In noting even the most minute details, Lilli gives the reader a clear picture of the demands placed on the women of her time. She recites the litany of her life in the home for unwed mothers, where she works to earn her keep at eight months pregnant: “After stirring hot vats of laundry, wringing out the steaming cloths, and hanging them on lines; after scrubbing floors on our knees, helping Cook peel potatoes and knead heaps of dough, wiping away the grime that falls to every surface from the city air, and unpacking crates of donated supplies left at the back gate, we should want nothing more than rest.” Long sentences reflect long days. Life is a series of physical exertions with little relief, which only increases once the baby is born. Benton paints a stark picture of single motherhood in the 1880s as Lilli chronicles her pregnancy and child’s first fragile year of life.
Just when the reader is tempted to relegate the significance of this story to the past, an historical novel with a theme for another time, Benton calls forth the struggle of every mother. She pulls her message forward with the emotional honesty of Lilli. Her exhaustion, fear, and hyper-alertness as a new mother are universal. Hiding away from her screaming baby, Lilli writes,
I’m shaking on the cold floor beside the tub, this notebook clutched to me, while she cries in our room alone. Of course my flight brings no relief; my muscles clench to hear her. Yet I can’t tolerate her insatiable need. She sucks beyond endurance. I want only to use my chamber pot, to brush my hair and put it up with combs, to bathe, to put food in my body—and most of all to escape the state of nervous vigilance she keeps me in.
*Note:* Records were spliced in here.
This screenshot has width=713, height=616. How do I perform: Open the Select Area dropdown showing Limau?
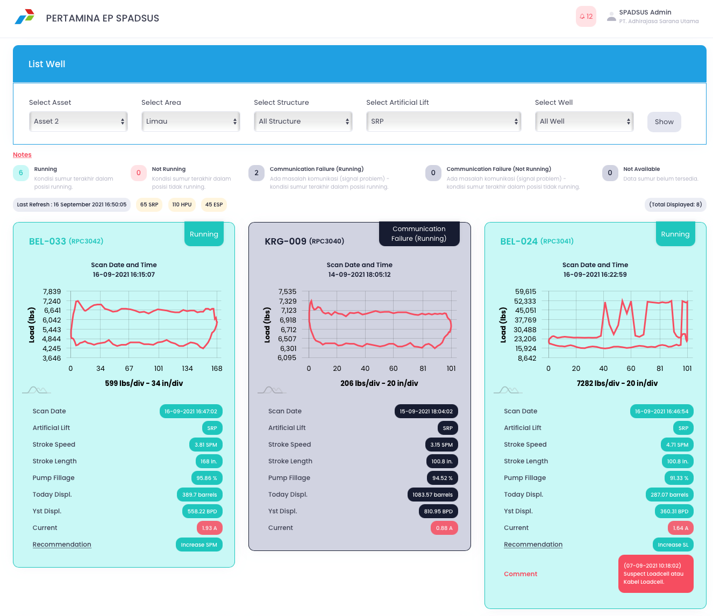click(190, 121)
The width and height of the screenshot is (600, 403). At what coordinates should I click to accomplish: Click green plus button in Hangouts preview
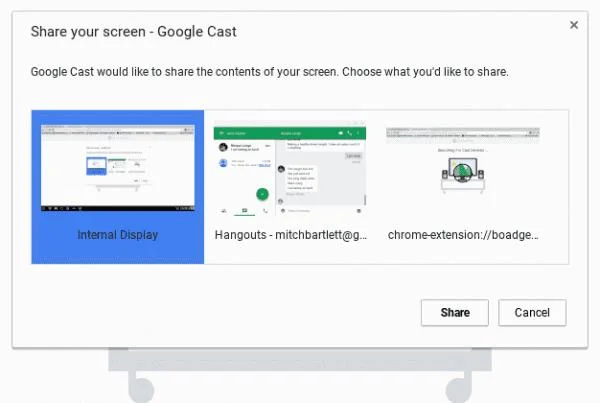pyautogui.click(x=262, y=194)
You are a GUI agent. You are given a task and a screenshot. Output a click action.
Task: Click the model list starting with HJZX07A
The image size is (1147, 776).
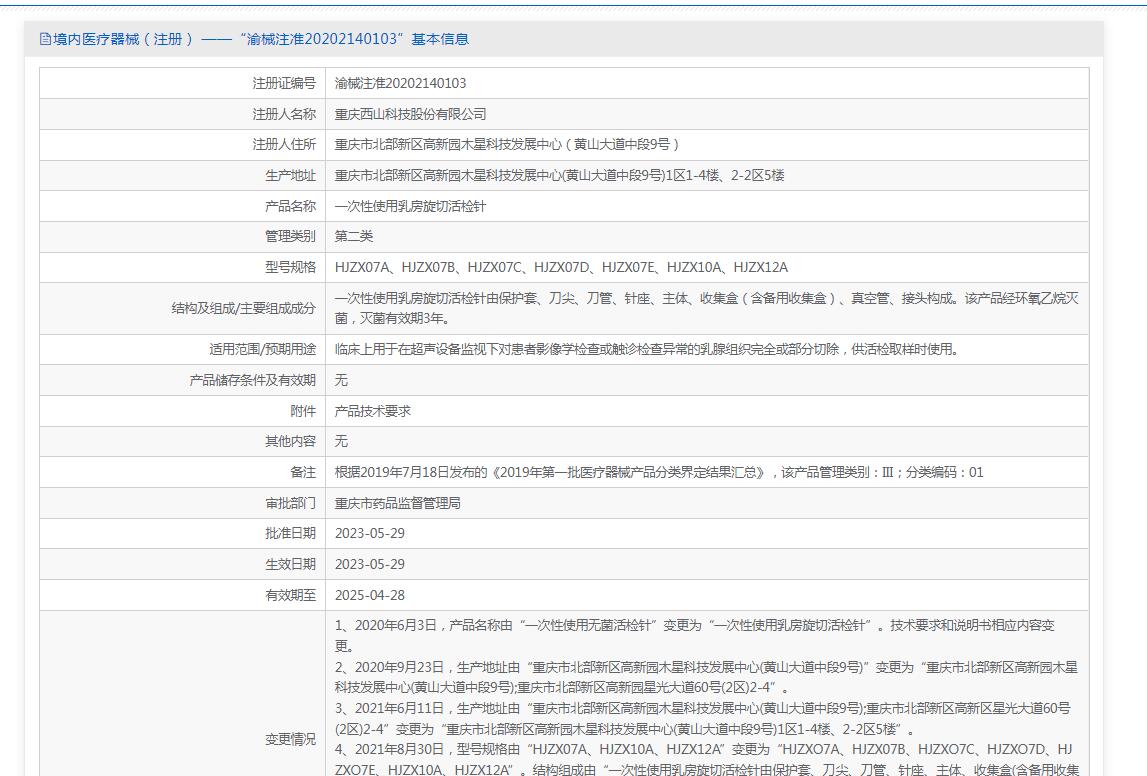tap(561, 268)
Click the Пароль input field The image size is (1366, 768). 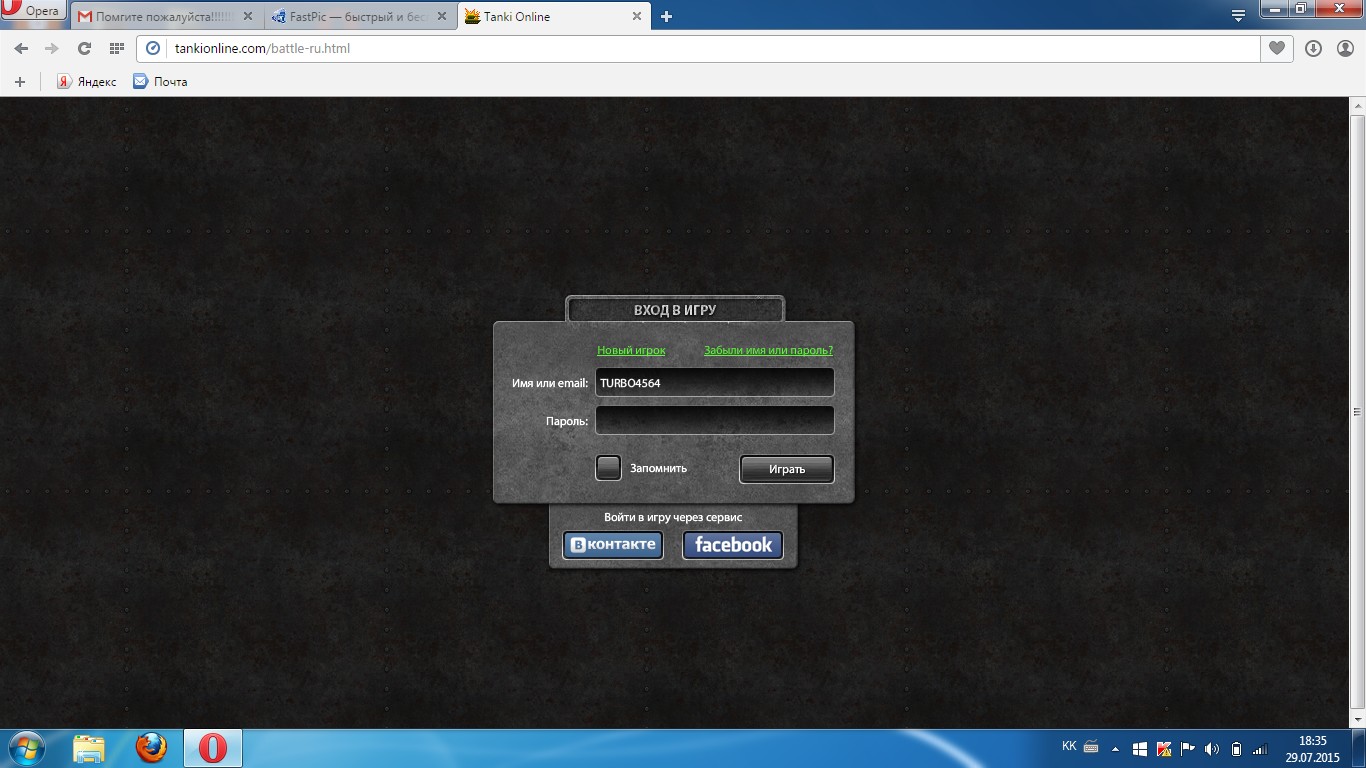(714, 421)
And though motherhood pushes Lilli to the edge of her sanity, it also brings her back to life. Her pregnancy brought her desolation and degradation, but her child, in that first tenuous year of life, saves her from despair. Lilli reflects on the archetypal mother, writing, “That by passing through this suffering and furthering our human race, she crosses to a land where pain and joy are ever mingled and where her every move has consequence.” This is the story’s yin and yang, one familiar to all mothers. To raise a child is to ask for heartache and happiness in equal measure and this novel is a reflection on the sacrifices that all mothers have made for their families in past and continue to make in the present.